3. Leasing Exit Strategies. Since change seems to be inevitable in today's retail market, it is not surprising that many Landlords and Tenants are looking for exit strategies in their leases. Planned exit strategies include items like operating covenants, go-dark/recapture rights, co-tenancy requirements, and gross sales thresholds. Unplanned or negotiated exit strategies may include items like exclusives and use restrictions, assignment and subletting provisions, and lease termination rights. Both Landlords and Tenants are looking for flexibility to respond to changing circumstances, though as one might expect the position from which they approach this will often be very different. Regardless of which side you are representing, it is important to have the end game in mind, even as you are negotiating the beginning.

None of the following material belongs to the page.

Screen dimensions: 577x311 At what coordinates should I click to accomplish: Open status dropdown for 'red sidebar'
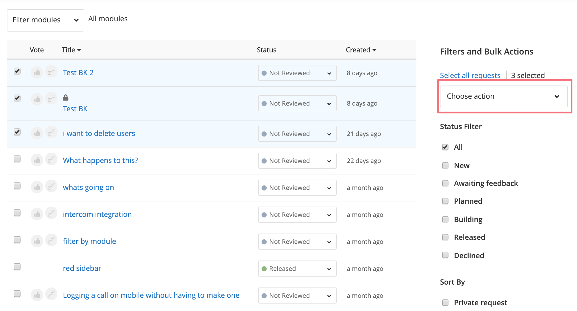(x=297, y=269)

4. CAM Charges. The old standby when it comes to leasing seminar topics, seminars on CAM charges and reconciliation, continues to draw large crowds of Landlords, Tenants, representatives, and developers alike and this year was no different. CAM's can be one of the most highly negotiated provisions of a retail lease and an area where it seems there are more questions than clear answers. One of this year's most popular sessions on this topic addressed the allocation of expenses between tenants in mixed-use projects. With the pool of retail tenants becoming more and more diverse, the allocation of expenses among them seems to be getting more and more difficult to define. While every different center and tenant mix seems to require a very unique and specific negotiation on this topic, one guiding principal that seemed to rise to the top was the importance of considering who causes the cost and who benefits from the expense? Using this as a base may assist one in navigating through this complex provision.